Sadly, many consumers have discovered that such trust was misplaced. According to the Financial Conduct Authority (FCA), the advice investors receive should be ‘clear, fair and not misleading', and ‘suitable for the client's investment objectives'. But in many cases, the opposite has turned out to be true - and the advice has been neither transparent nor consistent with customers' needs.

You may feel that the advisor you spoke to meant well - and that it was, after all, your decision. In which case, you might be interested to know that some of the biggest and best-known banks - HSBC, Lloyds, and Barclays among them - have now been issued with hefty fines for misleading their customers. And at the same time, thousands of consumers have been left with investments that have not met expectations and that carry a much greater risk than anticipated. We believe that's wrong - and customers rightfully deserve compensation.

To give you an idea of what can happen as a result of poor advice - and how the EMCAS claims process can help right a wrong - read the investment mis-selling case study below.  

Mr W (aged 48) invested £3,000 in a Stocks & Shares ISA with an investment group (let's call them ABC Investments) in 2000. When he cashed his ISA seven years later, he was in for a nasty shock. Half his investment had gone, leaving him just £1,500.

Mr W had been given poor advice. He had been recorded as having a risk rating of 3 of a scale of 1 to 5 although he had never held any investments before and was approaching retirement. It was not made clear at the time of sale that his money would be at risk.

Now although ABC agreed with our complaint, they made a compensatory offer of just £530 which didn't even cover the loss of the client's original investment.

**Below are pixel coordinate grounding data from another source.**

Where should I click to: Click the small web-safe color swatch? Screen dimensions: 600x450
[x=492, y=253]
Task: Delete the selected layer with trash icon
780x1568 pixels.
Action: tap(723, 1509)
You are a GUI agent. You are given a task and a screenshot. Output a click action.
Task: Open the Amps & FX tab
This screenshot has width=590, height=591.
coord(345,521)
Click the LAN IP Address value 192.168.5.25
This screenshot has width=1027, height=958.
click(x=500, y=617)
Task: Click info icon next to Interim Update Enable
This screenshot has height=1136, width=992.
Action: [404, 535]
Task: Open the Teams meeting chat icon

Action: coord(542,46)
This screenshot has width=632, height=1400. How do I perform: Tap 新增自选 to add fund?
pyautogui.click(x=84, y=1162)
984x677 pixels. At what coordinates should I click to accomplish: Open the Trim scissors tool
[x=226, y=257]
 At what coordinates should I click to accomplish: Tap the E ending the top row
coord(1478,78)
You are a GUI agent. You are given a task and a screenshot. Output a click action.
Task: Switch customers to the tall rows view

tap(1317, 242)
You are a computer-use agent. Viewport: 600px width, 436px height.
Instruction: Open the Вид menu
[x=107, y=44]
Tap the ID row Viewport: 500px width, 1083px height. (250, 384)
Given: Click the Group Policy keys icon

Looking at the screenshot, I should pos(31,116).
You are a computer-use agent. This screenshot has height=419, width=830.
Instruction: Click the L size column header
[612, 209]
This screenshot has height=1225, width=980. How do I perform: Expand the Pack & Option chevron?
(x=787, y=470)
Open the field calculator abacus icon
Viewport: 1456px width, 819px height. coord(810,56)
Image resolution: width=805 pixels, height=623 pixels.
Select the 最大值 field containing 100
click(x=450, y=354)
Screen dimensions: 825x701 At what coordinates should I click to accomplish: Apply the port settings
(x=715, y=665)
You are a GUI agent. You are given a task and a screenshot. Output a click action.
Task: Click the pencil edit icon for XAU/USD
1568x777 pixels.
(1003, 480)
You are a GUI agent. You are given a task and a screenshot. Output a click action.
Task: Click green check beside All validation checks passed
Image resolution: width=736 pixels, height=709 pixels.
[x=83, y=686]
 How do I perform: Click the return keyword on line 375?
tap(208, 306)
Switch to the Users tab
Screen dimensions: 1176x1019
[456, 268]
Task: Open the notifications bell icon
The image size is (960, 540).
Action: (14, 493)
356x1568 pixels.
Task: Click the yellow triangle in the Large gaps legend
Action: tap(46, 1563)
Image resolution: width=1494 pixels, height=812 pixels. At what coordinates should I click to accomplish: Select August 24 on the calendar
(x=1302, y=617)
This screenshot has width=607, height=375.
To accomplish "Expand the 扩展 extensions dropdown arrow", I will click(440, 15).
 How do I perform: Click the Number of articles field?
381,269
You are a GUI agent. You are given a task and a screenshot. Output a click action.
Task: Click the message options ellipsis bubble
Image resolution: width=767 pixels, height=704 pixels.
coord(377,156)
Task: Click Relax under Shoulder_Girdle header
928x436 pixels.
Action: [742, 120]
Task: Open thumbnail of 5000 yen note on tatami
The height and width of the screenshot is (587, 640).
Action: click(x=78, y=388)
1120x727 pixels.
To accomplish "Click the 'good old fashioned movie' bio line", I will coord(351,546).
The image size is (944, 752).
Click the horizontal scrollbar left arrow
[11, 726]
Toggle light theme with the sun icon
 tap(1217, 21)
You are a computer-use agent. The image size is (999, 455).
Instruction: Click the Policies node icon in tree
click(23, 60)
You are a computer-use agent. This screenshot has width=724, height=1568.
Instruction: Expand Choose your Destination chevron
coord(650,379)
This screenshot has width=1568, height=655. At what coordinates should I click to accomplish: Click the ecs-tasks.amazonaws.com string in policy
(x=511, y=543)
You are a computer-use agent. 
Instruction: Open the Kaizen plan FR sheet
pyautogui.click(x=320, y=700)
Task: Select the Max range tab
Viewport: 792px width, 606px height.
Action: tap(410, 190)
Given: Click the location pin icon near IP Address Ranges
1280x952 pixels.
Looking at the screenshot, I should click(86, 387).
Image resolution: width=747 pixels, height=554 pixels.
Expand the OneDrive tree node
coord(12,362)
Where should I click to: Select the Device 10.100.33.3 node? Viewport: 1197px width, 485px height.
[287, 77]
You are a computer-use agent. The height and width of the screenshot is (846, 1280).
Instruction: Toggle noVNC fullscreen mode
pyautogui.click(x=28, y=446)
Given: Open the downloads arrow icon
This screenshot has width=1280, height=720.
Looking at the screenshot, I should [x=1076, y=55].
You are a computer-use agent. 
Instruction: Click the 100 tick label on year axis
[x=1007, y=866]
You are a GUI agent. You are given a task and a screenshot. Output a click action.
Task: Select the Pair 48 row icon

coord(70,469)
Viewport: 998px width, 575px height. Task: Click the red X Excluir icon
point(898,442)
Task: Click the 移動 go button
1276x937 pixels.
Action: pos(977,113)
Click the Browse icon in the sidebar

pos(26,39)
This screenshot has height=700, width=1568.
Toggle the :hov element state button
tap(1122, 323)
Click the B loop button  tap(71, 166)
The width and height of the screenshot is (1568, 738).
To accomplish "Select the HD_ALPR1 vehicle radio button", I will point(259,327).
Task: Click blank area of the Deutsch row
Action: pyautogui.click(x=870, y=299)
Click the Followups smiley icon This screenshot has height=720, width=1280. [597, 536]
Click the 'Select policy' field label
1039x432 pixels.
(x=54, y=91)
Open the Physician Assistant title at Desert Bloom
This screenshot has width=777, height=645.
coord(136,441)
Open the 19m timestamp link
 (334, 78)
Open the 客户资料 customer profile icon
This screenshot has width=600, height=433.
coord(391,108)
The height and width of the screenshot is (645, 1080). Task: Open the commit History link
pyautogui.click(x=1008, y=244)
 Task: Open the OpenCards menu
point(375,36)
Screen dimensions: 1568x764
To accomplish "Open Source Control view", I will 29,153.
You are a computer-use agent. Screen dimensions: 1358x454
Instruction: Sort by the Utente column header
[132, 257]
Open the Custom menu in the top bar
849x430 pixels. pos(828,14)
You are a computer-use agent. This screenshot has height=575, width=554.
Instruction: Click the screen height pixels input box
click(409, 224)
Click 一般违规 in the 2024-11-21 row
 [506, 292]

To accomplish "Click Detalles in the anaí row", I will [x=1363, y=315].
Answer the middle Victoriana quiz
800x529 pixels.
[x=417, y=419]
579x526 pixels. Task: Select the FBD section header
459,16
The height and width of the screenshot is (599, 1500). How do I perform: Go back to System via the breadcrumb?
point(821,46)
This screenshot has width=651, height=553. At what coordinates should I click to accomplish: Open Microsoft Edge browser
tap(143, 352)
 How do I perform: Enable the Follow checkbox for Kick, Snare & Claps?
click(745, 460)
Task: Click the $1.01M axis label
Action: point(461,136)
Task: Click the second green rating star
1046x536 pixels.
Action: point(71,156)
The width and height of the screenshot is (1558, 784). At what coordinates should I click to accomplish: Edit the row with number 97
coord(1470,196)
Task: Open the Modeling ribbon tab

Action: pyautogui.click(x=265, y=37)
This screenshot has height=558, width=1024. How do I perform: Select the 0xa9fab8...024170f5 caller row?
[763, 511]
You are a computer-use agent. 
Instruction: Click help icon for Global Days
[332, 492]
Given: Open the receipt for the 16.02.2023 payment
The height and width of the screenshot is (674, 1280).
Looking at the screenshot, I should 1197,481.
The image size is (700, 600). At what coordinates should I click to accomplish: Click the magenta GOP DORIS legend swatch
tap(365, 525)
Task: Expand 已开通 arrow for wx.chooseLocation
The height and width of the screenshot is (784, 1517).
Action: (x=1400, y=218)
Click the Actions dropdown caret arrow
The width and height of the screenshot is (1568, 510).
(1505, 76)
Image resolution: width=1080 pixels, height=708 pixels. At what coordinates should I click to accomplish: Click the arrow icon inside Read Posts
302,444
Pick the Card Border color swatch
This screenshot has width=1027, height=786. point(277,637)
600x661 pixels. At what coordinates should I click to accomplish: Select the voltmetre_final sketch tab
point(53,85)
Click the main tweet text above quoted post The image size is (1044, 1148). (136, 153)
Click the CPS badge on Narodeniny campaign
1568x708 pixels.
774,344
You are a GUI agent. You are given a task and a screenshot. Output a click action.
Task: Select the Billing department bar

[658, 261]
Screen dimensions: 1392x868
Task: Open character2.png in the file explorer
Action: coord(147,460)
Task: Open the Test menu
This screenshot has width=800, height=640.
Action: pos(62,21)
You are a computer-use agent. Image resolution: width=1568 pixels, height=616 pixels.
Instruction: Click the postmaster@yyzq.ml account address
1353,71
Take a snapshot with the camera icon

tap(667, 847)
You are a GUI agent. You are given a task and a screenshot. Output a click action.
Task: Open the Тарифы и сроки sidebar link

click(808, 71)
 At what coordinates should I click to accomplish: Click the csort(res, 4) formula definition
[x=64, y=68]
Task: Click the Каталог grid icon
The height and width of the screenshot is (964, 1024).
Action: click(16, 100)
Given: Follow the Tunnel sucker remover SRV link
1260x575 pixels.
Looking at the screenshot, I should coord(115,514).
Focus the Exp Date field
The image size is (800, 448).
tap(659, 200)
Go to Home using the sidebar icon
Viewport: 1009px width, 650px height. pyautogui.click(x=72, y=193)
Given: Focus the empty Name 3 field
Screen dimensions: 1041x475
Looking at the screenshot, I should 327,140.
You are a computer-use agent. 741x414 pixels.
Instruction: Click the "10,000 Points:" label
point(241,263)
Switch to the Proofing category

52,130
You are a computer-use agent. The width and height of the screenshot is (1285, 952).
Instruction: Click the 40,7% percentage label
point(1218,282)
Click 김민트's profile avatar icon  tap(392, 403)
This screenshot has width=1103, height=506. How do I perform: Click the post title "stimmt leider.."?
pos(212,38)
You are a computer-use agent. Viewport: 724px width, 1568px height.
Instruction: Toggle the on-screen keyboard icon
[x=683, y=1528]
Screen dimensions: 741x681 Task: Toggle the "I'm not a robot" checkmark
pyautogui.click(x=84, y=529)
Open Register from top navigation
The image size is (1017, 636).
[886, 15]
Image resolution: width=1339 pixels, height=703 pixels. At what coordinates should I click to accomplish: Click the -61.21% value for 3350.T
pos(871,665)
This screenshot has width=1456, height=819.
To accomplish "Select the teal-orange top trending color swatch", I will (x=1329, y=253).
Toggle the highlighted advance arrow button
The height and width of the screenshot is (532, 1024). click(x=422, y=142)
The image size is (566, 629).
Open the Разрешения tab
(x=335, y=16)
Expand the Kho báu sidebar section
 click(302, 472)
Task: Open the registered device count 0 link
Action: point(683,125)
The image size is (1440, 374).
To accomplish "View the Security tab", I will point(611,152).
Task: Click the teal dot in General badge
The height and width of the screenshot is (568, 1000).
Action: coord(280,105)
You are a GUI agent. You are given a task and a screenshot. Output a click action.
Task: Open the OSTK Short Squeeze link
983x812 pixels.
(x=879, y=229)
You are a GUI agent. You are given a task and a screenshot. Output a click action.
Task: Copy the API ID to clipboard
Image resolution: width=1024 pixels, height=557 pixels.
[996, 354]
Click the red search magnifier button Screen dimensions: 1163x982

So we rejected the offer and referred the case to the Financial Ombudsman Service (FOS) for adjudication. We made the FOS adjudicator aware that Mr W had very little spare income each month and did not have a great deal of savings and requested an increase in compensation, the adjudicator agreed with the us and requested ABC increase their offer.

The revised offer from ABC was for £2,300 however our experienced Claims Managers indentified that this offer was still below the amount that should have been paid so went back to ABC to insist it recalculates the offer.

Finally ABC re-offered £3,660, which we accepted. For Mr W, it was proof that, in a battle with a powerful organisation, you need an expert in your corner.

Original Sum invested £3,000

Value after 7 years £1,500

1st compensation offer £530

2nd offer £2,300

Accepted Compensation £3,660

Difference from 1st offer £3,130

We recommend asking yourself these questions to help identify if you may have received unsuitable financial advice about your saving and investment products.

At the point of sale did your financial adviser or the sales person involved:

  1. Ask about your attitude to risk, investment objective and target value?
  2. Discuss with you what you would do as an alternative if an investment didn't perform?
  3. Take into account your level of investment experience?
  4. Discuss alternative products with you?
  5. Outline the advantages and disadvantages of your product in full?